With Black Lives Matter protests rocking the USA, our bookclub chose this pertinent book by Ibram X. Kendi. In How to be an Antiracist, the main idea is to show that being not racist is not enough (in fact, it is a mask for racism), but one needs to be an antiracist. Kendi provides a thorough definition of racism and its history and causes in the USA, looks at it through a multitude of facets and defines how to be an antiracist in each of those dimensions.
In the book, the author recounts his life and provides a good perspective of the systemic racism a Black person (even a middle class one like him) faces right from childhood, school, through adulthood and into his career. He uses each stage of his life to expound on a certain dimension of racism. Dimensions such as power, biology, ethnicity, language, color, class, space, gender and sexuality.

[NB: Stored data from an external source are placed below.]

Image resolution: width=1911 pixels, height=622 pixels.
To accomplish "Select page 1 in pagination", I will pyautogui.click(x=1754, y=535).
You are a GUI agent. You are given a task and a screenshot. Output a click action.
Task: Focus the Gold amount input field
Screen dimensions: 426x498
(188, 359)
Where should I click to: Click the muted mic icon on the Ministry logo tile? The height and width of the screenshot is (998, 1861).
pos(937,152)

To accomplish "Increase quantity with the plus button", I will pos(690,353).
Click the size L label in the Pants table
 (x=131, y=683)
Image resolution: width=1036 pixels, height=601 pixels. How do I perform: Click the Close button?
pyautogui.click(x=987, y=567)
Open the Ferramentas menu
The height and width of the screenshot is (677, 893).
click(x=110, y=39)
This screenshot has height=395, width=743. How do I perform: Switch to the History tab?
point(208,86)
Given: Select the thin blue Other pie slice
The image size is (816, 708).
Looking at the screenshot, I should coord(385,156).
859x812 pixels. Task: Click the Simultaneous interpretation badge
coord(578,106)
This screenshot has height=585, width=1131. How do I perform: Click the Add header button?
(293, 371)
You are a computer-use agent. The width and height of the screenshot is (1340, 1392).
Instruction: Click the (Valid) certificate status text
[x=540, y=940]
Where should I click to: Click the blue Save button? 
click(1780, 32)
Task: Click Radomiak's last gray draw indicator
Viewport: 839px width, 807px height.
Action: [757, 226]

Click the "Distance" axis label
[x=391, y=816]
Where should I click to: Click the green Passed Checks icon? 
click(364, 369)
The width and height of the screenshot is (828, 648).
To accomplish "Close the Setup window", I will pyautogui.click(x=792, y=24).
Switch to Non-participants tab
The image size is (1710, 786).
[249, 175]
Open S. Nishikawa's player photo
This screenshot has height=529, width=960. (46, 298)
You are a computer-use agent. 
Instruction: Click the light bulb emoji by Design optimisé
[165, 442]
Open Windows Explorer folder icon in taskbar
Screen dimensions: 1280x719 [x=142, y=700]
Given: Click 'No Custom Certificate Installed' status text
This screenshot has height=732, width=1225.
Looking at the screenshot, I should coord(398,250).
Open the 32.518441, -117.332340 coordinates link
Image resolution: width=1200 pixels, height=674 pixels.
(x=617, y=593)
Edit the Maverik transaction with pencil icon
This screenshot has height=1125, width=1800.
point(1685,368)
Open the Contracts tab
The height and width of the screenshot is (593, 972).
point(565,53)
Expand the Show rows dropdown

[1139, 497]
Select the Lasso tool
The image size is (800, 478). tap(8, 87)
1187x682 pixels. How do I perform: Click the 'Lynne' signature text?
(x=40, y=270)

The best parts of the book were for me are where he methodically defines various racist and antiracist terms, where he goes back into history to look at racist roots of USA, and where he shows how colonizers invented a hierarchy with the White man on top and the native at the bottom. From the beginning, the book takes a clear stance that leveling the playing field now is not enough after centuries of subjugation and big changes in policy are required. This is not just a book for folks who want to actively fight against racism (as the title might allude to), but can also be a good dive into racism in the USA.
Rating: 4/4
One endorses either the idea of a racial hierarchy as a racist, or racial equality as an antiracist. One either believes problems are rooted in groups of people, as a racist, or locates the roots of problems in power and policies, as an antiracist. One either allows racial inequities to persevere, as a racist, or confronts racial inequities, as an antiracist. There is no in-between safe space of not racist. The claim of “not racist” neutrality is a mask for racism.
Racial discrimination is an immediate and visible manifestation of an underlying racial policy. When someone discriminates against a person in a racial group, they are carrying out a policy or taking advantage of the lack of a protective policy. We all have the power to discriminate. Only an exclusive few have the power to make policy.
Beginning in 1735, Carl Linnaeus locked in the racial hierarchy of humankind in Systema Naturae. He color-coded the races as White, Yellow, Red, and Black. He attached each race to one of the four regions of the world and described their characteristics. […] At the bottom of the racial hierarchy, Linnaeus positioned Homo sapiens afer: “Sluggish, lazy. Black kinky hair. Silky skin. Flat nose. Thick lips. Females with genital flap and elongated breasts. Crafty, slow, careless. Covered by grease. Ruled by caprice.”
Scholars call what I saw a microaggression, a term coined by eminent Harvard psychiatrist Chester Pierce in 1970. Pierce employed the term to describe the constant verbal and nonverbal abuse racist White people unleash on Black people wherever we go, day after day. A White woman grabs her purse when a Black person sits next to her. The seat next to a Black person stays empty on a crowded bus. He defines microaggressions as “brief, everyday exchanges that send denigrating messages to certain individuals because of their group membership.”
One of racism’s harms is the way it falls on the unexceptional Black person who is asked to be extraordinary just to survive and, even worse, the Black screwup who faces the abyss after one error, while the White screwup is handed second chances and empathy.